17. Headstone of Huang, with Chinese Inscription Yuan dynasty (1272—1368) Quanzhou Maritime Museum Ricci 17 KP 015 Z23
This simple tombstone was discovered in 1947 and is a good example of the cultural adaptation undertaken by members of the Christian community in Quanzhou during the Mongol period. The depiction of an open canopy over a cross on a lotus flower is found on several other tombstones from the city and is unique to Quanzhou. The iconographic motif of the open canopy is taken from Buddhist art where it appears over a Buddha or Bodhisattva. It draws attention to the royalty and divinity of the figure protected by it.

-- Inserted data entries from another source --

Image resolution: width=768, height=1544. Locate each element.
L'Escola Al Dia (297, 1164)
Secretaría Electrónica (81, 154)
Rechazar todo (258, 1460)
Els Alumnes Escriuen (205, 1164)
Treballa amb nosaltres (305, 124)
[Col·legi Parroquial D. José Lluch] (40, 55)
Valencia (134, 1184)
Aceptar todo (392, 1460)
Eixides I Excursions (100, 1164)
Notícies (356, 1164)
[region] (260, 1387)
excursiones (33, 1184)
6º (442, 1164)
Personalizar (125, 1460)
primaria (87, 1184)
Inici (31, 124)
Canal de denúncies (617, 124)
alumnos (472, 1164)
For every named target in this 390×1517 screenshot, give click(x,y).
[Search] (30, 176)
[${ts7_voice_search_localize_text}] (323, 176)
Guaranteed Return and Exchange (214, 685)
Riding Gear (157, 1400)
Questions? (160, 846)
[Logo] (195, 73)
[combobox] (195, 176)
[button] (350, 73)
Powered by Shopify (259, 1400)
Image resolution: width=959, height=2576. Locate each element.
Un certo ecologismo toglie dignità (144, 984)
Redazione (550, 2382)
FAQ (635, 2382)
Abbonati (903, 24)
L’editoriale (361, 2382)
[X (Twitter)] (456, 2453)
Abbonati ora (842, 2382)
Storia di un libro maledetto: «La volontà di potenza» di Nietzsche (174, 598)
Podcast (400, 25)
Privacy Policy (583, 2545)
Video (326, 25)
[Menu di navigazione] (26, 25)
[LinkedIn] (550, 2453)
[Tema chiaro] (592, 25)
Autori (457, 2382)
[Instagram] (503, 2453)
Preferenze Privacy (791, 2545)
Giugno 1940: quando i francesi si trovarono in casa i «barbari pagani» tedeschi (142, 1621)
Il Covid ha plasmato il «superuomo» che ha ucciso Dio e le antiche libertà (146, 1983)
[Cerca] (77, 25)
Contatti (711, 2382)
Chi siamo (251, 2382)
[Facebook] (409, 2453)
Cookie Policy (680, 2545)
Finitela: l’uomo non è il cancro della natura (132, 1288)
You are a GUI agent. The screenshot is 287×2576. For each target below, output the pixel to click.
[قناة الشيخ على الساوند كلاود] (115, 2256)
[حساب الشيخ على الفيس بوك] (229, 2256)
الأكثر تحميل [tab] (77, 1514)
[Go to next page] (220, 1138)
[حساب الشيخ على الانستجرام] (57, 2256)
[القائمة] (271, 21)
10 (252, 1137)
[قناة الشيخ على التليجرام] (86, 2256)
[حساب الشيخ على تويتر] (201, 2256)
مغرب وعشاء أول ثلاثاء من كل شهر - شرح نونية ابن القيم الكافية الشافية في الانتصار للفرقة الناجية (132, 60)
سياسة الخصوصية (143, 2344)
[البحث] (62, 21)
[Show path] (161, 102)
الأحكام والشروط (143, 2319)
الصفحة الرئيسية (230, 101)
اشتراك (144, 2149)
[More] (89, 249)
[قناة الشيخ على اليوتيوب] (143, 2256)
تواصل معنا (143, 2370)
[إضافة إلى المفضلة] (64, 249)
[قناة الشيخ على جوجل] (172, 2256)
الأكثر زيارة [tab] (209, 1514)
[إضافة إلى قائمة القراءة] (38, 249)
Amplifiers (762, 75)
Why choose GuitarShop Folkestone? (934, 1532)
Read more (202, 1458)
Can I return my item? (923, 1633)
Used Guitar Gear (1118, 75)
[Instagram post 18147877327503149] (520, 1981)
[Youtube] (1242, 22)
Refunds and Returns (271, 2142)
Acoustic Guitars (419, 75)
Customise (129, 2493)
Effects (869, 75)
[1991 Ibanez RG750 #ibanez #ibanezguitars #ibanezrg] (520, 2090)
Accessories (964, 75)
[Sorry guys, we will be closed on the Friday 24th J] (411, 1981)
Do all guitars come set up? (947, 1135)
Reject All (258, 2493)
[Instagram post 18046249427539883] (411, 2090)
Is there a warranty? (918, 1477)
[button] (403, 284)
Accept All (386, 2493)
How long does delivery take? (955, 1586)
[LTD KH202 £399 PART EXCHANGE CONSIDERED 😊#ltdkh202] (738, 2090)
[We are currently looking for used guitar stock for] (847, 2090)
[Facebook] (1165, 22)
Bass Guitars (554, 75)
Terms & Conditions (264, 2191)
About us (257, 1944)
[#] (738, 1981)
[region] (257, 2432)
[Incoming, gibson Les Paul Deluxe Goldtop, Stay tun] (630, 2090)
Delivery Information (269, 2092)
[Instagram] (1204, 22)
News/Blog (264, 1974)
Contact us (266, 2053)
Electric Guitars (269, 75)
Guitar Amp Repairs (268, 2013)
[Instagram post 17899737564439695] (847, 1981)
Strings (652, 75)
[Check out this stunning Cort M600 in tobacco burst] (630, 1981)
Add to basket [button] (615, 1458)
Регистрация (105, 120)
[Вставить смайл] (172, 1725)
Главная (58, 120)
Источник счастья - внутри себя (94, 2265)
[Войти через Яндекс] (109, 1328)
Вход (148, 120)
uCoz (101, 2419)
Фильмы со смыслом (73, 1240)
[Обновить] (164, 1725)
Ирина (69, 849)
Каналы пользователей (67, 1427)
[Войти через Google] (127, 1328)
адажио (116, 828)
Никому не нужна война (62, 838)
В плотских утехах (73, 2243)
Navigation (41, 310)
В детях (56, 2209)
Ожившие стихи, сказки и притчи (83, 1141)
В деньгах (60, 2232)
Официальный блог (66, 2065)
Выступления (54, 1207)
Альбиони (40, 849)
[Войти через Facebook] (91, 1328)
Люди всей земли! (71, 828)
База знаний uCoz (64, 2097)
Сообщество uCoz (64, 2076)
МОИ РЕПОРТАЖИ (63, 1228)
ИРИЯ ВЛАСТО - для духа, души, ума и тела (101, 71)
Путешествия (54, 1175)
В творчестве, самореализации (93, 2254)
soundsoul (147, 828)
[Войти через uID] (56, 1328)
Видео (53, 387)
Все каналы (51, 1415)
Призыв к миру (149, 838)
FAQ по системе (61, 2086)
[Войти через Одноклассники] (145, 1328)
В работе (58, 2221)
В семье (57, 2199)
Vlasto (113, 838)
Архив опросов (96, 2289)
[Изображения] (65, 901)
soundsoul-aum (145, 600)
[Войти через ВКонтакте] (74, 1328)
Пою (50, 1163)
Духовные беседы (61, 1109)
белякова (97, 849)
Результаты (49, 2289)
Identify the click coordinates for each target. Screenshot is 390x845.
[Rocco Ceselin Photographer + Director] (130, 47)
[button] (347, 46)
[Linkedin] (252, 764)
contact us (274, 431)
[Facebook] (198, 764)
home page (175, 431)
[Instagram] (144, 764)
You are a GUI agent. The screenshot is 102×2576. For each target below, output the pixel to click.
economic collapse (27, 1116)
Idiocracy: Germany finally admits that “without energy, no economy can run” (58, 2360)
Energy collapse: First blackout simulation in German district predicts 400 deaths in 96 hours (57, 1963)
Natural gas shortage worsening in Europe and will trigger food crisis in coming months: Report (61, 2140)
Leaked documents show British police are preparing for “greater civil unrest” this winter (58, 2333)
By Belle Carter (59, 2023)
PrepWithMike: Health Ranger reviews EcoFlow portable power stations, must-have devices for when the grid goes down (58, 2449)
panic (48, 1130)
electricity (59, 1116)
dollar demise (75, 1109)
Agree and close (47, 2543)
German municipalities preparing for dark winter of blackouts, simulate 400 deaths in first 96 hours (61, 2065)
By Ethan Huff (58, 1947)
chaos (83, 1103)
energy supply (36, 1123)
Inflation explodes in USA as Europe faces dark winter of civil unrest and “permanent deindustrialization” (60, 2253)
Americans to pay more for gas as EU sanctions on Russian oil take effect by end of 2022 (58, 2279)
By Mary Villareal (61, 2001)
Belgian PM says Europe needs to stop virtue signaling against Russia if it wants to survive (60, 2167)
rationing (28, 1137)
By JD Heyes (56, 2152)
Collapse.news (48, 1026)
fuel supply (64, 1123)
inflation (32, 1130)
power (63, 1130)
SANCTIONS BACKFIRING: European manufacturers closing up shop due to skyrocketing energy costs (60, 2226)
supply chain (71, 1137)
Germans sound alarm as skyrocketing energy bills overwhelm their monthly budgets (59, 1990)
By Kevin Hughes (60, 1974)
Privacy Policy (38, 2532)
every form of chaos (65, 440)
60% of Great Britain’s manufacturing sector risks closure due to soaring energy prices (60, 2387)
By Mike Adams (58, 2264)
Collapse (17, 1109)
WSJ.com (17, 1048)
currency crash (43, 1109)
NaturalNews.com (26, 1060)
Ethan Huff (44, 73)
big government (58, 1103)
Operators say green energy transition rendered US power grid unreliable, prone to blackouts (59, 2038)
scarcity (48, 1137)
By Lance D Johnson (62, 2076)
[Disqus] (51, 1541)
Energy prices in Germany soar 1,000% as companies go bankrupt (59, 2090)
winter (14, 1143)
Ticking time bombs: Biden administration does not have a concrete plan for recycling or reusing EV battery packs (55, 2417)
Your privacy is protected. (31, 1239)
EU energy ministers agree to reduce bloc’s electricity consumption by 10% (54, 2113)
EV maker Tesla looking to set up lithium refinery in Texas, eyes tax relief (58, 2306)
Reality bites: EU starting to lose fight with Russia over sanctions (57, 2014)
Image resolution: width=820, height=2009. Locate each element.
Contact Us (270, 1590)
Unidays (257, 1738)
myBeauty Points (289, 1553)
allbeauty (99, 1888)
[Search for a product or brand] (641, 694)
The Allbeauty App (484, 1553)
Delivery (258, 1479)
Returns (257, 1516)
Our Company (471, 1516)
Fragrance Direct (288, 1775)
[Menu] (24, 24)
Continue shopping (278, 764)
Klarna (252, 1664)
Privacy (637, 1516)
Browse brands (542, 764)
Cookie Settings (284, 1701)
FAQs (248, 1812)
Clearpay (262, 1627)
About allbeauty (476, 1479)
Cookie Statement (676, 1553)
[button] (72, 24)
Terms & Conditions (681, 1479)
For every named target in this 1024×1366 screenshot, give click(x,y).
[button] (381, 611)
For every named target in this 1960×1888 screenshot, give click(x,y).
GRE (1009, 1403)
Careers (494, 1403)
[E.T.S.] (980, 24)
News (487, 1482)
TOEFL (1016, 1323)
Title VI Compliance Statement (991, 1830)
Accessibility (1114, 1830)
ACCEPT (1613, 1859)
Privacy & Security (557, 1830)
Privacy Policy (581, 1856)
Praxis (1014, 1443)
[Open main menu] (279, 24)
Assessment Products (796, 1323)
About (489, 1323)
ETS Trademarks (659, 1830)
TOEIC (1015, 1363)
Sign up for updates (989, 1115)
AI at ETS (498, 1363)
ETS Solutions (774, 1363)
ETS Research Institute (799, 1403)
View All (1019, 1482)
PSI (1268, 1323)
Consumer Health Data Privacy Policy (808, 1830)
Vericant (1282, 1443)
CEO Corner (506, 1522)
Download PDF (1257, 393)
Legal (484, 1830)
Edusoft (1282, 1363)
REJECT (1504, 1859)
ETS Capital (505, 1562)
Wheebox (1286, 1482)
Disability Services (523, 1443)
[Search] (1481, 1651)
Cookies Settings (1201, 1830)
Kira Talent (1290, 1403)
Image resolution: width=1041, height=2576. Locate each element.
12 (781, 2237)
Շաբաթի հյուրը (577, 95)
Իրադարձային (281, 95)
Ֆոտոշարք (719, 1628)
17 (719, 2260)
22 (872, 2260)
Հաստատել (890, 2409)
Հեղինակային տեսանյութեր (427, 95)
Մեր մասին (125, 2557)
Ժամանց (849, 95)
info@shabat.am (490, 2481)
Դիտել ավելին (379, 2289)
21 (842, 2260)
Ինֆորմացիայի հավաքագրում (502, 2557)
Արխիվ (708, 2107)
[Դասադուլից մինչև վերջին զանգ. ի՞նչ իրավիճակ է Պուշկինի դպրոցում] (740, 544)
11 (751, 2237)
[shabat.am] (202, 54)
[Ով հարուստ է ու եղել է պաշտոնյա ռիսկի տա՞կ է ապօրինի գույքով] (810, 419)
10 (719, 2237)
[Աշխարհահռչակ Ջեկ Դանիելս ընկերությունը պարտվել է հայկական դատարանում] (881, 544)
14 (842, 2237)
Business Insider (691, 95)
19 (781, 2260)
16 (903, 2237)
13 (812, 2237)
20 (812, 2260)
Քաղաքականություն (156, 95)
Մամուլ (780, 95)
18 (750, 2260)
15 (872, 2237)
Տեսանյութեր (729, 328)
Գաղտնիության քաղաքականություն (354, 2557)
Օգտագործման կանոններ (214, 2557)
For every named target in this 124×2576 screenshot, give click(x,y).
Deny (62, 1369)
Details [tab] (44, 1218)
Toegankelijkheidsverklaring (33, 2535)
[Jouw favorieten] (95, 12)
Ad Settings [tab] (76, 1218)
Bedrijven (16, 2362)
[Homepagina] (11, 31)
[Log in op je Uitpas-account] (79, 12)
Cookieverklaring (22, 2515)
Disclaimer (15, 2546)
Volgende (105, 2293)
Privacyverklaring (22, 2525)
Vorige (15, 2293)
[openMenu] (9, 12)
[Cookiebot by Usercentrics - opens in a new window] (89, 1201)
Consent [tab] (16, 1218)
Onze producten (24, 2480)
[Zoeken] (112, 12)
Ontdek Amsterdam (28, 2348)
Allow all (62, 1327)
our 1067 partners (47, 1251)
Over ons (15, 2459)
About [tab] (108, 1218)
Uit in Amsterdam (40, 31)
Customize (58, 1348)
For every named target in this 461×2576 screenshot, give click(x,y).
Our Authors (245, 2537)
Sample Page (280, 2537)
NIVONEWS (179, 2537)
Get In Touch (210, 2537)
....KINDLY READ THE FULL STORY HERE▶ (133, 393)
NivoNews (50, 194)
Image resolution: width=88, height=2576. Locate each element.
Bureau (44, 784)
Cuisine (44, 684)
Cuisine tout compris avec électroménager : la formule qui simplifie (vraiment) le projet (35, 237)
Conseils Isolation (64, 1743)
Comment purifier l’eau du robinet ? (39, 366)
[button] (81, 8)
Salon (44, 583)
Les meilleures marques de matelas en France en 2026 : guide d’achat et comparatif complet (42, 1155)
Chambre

While many of the inscribed tombstones in the Epigraphical Gallery of the Quanzhou Maritime Museum are of a monumental nature and in Syro-Turkic, a number are of a plain design with inscriptions in Chinese or Phags-pa, the official script invented for the Mongol dynasty. On this stone, Chinese characters are inscribed in two open scrolls terminating in lotus flowers, reading Virtuous (sic) Esquire Huang aged ninety-three. It is clear from the name that the deceased was of Chinese origin, and suggests that not only Turkic-speakers from Central Asia but Chinese from the local population belonged to the Church of the East community at Quanzhou.